» WORK INSTRUCTIONS
Identify every line in the records that contains the word "Solana" and copy each one. Case counts.

[Stored entries]
##############################
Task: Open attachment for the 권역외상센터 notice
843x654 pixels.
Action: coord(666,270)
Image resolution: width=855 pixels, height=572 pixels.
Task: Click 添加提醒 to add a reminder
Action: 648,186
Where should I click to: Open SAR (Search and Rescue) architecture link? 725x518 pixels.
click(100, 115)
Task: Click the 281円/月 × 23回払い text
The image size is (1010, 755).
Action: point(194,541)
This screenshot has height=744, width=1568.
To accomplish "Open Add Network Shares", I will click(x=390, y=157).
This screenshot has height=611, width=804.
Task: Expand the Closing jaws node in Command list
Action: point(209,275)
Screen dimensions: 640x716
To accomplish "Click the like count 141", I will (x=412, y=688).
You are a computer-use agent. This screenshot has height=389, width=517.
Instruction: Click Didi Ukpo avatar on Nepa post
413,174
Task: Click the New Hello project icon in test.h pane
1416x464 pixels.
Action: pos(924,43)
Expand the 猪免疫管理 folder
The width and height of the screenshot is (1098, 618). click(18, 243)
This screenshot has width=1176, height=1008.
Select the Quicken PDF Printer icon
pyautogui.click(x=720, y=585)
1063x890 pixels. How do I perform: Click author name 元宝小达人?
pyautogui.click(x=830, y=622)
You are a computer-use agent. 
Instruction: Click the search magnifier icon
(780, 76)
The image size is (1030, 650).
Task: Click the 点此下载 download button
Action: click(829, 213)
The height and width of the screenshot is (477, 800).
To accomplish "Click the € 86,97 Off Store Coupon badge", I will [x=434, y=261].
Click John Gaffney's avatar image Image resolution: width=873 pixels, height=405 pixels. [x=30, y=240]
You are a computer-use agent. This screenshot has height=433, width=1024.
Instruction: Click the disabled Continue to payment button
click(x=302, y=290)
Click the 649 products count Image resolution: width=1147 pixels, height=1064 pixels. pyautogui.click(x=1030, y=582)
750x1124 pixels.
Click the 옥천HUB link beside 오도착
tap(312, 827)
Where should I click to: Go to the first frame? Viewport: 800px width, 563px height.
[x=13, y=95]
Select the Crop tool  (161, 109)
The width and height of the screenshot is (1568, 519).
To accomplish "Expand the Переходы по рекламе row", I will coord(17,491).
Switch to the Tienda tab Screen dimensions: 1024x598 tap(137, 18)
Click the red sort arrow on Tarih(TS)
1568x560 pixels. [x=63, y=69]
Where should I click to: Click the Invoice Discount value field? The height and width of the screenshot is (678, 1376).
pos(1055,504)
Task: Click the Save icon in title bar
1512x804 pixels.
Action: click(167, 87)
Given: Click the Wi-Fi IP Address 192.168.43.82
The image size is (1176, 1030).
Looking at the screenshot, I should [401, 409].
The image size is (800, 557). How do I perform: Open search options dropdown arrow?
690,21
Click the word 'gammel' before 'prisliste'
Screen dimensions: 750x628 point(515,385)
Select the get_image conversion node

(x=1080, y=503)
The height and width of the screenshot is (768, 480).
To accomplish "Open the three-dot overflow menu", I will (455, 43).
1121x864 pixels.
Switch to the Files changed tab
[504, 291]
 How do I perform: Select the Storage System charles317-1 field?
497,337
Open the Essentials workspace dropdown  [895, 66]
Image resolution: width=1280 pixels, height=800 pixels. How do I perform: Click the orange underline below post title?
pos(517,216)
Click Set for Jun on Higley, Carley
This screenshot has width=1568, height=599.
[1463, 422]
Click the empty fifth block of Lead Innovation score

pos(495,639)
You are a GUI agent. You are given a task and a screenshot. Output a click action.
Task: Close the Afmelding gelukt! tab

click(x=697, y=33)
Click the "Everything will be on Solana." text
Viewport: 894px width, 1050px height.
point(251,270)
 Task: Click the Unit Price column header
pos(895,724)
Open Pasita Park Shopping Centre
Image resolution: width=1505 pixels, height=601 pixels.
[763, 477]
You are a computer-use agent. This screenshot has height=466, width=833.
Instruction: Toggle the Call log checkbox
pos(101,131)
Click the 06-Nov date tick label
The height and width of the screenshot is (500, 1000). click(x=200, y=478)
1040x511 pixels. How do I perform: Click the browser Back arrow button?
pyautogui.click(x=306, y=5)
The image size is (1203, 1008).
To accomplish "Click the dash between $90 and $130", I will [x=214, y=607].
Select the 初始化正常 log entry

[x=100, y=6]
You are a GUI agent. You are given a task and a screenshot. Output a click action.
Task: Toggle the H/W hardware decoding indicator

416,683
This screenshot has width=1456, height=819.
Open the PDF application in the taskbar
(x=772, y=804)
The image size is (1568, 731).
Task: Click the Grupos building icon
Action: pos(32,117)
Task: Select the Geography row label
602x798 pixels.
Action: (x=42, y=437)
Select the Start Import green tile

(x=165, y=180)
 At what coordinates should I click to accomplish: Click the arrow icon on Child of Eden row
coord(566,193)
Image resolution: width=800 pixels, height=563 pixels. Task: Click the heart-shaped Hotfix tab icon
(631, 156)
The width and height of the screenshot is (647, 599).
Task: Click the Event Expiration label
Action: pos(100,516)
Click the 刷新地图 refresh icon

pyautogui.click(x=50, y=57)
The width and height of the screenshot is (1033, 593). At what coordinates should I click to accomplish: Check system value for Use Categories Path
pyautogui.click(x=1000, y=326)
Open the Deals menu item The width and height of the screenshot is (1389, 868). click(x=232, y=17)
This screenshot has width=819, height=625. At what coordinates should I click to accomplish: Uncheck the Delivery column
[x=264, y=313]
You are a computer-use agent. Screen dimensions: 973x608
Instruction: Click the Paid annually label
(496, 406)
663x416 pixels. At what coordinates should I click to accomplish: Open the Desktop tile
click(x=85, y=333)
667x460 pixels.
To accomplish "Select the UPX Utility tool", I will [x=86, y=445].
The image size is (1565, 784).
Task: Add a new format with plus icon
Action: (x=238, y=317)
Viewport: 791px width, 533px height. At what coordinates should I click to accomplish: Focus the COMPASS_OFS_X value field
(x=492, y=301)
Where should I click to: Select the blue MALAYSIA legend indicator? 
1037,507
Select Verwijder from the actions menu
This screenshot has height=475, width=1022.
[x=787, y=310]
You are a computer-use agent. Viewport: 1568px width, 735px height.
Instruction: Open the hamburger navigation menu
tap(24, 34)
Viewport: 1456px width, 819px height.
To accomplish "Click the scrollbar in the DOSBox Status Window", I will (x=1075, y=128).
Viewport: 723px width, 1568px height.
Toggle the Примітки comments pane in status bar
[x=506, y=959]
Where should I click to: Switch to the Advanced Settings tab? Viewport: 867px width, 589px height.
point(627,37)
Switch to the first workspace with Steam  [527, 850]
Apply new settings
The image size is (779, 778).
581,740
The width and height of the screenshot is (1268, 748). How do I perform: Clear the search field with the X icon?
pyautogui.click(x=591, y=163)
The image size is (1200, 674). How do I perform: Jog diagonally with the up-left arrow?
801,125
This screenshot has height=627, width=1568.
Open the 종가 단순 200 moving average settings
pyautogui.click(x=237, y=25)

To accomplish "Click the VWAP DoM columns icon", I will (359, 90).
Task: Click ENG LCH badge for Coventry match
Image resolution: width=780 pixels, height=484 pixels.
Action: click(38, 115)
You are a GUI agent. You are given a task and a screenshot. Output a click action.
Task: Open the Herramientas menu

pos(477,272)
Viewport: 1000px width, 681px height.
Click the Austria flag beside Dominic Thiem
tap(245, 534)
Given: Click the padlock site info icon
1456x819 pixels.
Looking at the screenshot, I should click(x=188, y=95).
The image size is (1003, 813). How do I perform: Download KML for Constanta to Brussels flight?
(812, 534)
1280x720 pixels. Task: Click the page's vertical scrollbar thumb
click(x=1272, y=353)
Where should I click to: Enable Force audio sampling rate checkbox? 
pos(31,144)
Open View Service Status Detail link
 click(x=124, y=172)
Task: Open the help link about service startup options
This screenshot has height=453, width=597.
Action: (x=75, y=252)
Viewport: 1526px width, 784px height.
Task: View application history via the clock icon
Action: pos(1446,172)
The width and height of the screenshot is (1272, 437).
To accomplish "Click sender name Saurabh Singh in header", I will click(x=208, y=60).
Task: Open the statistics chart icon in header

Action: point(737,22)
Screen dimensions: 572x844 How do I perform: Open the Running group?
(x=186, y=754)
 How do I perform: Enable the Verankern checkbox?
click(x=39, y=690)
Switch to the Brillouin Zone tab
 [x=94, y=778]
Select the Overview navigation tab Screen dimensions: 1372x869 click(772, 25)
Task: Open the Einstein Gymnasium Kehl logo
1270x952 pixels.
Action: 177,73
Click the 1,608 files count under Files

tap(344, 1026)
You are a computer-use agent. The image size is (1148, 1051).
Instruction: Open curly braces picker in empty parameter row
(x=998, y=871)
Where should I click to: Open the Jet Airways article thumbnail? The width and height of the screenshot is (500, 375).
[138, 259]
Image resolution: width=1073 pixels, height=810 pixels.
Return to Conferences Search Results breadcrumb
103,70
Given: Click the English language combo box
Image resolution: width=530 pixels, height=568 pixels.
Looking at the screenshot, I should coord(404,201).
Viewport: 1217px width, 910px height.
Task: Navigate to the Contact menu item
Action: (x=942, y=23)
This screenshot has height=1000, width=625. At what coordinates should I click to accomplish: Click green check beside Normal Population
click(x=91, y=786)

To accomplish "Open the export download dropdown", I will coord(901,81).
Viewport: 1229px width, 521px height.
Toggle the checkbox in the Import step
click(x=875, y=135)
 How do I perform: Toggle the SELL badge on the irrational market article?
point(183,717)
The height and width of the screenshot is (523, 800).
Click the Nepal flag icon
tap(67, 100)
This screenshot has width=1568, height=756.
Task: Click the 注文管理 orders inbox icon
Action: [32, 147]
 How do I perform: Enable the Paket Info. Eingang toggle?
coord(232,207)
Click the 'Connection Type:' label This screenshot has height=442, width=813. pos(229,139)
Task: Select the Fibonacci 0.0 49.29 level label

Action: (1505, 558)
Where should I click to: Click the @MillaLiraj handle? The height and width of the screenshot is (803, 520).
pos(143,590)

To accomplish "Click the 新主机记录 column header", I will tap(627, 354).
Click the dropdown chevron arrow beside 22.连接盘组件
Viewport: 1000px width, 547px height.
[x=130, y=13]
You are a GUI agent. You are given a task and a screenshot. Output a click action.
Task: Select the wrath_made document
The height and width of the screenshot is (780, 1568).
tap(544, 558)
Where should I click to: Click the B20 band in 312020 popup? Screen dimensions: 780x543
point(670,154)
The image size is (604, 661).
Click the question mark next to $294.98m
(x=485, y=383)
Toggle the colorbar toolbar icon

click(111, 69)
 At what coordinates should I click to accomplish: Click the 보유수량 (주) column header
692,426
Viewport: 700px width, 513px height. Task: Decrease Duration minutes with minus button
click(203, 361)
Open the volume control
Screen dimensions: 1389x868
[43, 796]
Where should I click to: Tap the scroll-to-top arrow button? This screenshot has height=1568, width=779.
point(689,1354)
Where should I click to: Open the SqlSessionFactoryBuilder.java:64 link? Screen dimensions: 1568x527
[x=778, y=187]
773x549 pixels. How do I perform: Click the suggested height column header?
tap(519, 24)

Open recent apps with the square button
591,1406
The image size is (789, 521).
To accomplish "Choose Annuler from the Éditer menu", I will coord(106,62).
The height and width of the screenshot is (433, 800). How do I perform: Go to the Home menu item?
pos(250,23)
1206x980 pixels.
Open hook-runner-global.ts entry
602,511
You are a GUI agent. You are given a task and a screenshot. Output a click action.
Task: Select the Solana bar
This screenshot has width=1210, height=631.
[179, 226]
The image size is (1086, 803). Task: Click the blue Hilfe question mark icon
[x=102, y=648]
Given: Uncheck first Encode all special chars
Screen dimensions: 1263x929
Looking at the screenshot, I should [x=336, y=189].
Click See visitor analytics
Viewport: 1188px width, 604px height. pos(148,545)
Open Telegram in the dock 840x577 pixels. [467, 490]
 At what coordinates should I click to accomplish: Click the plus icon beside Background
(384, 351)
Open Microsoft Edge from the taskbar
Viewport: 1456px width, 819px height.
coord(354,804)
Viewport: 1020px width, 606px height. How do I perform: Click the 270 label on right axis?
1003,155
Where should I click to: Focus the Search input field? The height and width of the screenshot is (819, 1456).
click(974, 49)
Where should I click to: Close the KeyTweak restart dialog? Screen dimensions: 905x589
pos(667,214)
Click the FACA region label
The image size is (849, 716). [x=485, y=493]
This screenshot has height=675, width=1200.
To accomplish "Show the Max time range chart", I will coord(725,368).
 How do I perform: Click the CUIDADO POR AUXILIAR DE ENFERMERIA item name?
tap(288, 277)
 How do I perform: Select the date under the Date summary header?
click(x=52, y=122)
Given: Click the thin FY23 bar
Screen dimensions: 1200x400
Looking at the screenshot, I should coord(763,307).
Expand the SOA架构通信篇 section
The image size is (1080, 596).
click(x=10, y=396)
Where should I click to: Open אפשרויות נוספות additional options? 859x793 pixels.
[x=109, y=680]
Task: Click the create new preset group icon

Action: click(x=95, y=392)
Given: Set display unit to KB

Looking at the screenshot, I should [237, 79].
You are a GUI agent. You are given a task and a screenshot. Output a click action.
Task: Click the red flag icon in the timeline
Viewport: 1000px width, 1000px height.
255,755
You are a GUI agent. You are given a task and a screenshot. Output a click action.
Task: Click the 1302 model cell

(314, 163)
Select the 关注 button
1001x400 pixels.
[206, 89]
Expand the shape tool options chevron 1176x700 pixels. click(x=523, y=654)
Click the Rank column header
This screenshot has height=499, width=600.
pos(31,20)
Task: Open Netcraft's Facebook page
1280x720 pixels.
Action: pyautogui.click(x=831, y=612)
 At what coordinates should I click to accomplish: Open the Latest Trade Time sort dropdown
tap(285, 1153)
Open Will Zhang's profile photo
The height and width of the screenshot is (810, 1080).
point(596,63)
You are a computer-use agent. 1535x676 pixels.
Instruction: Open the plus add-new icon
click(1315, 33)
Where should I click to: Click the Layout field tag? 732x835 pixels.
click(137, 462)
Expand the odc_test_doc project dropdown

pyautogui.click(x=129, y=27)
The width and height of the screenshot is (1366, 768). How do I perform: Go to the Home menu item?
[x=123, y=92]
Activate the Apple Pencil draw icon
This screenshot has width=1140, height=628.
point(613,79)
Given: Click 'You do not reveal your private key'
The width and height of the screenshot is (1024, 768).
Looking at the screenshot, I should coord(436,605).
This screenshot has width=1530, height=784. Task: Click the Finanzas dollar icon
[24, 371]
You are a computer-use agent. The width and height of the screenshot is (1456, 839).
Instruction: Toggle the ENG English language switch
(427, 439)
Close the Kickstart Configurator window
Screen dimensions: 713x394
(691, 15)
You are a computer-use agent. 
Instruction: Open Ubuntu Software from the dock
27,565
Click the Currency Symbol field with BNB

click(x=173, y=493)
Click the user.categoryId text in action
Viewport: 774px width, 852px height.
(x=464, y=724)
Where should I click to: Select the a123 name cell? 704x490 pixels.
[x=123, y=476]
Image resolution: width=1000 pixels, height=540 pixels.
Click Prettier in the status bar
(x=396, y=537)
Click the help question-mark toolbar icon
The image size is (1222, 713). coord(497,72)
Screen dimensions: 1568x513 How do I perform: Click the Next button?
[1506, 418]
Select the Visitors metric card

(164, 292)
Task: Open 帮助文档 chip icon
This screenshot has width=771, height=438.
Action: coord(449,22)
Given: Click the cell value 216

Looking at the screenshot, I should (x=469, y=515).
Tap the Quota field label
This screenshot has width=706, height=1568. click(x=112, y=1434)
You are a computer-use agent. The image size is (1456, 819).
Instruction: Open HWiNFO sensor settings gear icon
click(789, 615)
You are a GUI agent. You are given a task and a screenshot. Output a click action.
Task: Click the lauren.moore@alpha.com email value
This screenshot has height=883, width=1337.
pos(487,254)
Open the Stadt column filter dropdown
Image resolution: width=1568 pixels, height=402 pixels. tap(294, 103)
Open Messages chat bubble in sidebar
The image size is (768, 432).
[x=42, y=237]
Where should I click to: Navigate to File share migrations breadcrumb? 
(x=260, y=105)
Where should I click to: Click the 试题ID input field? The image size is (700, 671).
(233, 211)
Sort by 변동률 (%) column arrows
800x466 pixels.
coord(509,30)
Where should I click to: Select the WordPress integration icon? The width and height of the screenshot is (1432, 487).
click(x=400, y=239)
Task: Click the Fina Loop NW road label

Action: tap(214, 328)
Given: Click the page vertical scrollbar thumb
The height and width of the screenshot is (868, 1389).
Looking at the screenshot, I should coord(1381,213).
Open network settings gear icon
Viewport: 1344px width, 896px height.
##############################
» SOLUTION FOR THIS PROBLEM
Click the "Everything will be on Solana." text
Task: Select the Solana bar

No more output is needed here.